**What you are asked to do**.
Nothing is to be output except the lines from the one containing "Select the backend-api repository" through the end of the material, each reproduced exactly.
Exercise materials section start
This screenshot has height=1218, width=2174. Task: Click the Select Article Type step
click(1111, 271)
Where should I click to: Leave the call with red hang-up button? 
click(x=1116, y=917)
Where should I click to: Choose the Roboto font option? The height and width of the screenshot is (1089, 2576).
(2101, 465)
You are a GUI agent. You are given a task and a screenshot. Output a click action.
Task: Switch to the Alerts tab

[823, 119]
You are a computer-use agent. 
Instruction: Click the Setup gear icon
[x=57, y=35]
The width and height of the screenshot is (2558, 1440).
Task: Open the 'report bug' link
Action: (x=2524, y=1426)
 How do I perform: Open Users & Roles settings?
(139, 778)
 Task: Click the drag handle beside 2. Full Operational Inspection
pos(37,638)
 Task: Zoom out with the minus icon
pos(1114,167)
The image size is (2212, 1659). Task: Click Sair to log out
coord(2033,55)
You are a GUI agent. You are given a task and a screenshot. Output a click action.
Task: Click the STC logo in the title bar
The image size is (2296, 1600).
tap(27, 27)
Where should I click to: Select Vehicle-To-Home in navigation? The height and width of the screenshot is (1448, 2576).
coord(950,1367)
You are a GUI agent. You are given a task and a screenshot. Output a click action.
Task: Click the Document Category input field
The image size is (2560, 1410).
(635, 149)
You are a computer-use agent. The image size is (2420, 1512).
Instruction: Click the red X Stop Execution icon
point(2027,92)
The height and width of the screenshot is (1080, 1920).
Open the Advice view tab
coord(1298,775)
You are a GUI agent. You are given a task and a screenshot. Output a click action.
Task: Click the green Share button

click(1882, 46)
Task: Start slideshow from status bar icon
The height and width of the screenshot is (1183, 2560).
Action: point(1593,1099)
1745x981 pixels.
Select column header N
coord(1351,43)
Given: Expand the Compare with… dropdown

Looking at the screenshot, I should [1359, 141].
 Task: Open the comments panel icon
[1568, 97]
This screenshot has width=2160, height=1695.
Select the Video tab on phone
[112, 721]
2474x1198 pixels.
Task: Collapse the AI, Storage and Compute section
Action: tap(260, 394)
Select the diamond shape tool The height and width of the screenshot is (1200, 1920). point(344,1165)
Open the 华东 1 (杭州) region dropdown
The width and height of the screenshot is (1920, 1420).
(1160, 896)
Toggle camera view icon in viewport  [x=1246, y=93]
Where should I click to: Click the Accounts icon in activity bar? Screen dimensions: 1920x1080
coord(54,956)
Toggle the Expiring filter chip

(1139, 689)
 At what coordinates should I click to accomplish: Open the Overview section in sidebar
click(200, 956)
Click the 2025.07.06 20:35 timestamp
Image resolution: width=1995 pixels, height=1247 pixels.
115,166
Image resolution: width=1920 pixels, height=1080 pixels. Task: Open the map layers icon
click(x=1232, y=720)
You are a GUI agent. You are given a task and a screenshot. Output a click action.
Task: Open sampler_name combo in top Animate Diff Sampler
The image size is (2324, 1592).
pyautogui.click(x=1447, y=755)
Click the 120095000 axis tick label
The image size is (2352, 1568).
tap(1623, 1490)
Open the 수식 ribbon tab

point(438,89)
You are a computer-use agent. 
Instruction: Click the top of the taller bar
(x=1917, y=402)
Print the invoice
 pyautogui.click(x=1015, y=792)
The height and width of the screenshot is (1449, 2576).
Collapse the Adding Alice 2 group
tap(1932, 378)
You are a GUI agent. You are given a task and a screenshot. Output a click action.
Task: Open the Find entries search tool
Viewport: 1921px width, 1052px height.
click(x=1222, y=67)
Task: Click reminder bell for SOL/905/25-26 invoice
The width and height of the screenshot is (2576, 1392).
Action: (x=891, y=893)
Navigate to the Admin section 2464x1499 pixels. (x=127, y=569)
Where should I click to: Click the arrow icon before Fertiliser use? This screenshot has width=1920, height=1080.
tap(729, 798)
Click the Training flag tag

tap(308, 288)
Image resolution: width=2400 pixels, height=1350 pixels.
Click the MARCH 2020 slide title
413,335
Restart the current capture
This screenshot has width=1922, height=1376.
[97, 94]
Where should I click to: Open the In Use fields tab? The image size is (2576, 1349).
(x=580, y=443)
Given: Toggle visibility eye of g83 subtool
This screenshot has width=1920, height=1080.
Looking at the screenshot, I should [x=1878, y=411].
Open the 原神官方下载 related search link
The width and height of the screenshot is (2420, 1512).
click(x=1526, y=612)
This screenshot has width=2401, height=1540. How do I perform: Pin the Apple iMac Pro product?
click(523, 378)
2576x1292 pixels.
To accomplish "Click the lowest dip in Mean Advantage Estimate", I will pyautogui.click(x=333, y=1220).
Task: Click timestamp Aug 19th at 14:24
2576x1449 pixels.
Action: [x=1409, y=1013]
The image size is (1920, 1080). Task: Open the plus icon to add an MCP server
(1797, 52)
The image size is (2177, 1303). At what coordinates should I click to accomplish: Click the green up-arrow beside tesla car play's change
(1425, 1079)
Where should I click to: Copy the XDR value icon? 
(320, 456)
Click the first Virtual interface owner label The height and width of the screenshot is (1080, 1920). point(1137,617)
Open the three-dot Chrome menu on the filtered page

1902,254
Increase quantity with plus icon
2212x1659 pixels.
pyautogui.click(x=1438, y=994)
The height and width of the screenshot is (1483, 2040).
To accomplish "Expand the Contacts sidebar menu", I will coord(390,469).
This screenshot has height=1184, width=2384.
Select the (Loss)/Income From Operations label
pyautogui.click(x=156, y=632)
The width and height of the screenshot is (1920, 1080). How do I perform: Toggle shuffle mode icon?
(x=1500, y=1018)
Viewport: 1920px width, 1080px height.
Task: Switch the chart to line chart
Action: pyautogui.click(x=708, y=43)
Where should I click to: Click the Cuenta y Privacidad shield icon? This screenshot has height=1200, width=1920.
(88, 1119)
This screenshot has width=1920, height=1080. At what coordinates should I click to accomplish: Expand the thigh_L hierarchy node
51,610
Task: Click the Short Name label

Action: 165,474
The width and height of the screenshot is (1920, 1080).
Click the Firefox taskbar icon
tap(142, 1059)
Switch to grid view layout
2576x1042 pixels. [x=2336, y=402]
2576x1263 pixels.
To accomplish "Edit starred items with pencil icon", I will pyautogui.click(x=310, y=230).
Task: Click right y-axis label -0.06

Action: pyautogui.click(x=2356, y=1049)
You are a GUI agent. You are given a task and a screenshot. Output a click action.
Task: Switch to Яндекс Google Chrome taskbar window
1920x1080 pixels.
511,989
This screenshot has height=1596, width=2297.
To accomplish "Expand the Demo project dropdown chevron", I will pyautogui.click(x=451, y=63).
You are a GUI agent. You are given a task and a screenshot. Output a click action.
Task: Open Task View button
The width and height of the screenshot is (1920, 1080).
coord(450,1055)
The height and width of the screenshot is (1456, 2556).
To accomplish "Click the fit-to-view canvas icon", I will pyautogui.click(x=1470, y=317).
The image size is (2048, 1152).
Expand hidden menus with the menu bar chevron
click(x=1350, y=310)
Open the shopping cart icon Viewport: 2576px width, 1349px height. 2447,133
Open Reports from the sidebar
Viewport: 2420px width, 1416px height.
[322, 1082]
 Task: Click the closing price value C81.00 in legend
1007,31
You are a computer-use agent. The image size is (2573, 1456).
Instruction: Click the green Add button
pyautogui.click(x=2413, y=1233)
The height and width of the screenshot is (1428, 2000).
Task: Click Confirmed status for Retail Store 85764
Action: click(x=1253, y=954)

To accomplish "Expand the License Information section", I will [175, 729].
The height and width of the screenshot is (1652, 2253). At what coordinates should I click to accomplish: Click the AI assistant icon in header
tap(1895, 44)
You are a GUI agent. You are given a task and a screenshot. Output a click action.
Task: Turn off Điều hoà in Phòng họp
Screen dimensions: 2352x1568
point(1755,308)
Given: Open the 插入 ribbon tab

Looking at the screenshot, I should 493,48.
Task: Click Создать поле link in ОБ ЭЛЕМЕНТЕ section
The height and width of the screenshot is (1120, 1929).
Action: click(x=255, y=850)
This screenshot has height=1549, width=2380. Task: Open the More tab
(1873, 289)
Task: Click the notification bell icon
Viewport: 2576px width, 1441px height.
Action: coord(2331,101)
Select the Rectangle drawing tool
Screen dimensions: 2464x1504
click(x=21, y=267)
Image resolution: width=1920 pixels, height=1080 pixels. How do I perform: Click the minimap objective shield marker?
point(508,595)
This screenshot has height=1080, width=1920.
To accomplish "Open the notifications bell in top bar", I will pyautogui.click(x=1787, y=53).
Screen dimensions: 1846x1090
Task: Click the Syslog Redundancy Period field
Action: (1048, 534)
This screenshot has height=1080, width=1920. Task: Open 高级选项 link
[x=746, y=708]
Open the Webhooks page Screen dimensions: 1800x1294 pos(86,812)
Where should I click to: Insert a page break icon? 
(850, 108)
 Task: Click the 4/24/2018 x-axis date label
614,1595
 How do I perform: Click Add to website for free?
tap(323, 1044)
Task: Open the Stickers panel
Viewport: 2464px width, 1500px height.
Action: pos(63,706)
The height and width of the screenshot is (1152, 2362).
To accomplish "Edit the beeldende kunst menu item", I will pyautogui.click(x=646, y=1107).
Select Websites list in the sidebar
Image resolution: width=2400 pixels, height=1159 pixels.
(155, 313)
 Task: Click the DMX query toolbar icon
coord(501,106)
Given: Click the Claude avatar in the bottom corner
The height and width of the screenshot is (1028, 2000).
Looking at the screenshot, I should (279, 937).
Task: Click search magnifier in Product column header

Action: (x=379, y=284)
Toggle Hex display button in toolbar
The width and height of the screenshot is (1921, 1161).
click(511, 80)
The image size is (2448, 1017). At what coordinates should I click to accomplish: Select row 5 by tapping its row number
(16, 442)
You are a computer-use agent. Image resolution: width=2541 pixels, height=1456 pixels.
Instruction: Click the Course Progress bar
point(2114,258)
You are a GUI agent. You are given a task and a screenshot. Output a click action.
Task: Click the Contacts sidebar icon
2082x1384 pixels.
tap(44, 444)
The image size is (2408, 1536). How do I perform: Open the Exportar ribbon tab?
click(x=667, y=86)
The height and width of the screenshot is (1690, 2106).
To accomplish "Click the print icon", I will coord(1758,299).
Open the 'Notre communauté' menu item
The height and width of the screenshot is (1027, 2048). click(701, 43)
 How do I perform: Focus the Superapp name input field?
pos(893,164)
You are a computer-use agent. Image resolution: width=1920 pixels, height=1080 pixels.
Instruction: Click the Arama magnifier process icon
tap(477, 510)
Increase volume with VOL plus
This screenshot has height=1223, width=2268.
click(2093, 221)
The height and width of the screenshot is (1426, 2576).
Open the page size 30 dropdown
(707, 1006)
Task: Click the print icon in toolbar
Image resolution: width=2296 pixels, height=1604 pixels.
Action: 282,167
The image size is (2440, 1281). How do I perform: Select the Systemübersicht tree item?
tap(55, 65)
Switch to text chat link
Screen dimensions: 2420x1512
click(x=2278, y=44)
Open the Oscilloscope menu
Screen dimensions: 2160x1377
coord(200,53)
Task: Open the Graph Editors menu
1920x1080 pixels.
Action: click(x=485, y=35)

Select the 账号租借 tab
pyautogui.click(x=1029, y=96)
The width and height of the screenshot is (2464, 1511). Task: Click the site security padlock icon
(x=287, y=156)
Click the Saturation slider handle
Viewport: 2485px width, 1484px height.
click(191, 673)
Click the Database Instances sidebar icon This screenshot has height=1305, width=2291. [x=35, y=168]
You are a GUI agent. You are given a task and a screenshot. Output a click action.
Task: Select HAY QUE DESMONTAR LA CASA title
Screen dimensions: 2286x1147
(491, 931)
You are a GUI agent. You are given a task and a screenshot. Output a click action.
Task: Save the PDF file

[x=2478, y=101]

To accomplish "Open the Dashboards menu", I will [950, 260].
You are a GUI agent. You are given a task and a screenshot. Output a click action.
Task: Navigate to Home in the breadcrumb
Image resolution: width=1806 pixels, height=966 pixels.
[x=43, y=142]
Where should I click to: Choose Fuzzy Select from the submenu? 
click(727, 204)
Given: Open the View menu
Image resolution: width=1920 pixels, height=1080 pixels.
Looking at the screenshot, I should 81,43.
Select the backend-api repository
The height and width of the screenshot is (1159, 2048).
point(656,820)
Exercise materials section end
**Exercise solution**.
Select the backend-api repository
The height and width of the screenshot is (1159, 2048).
point(656,820)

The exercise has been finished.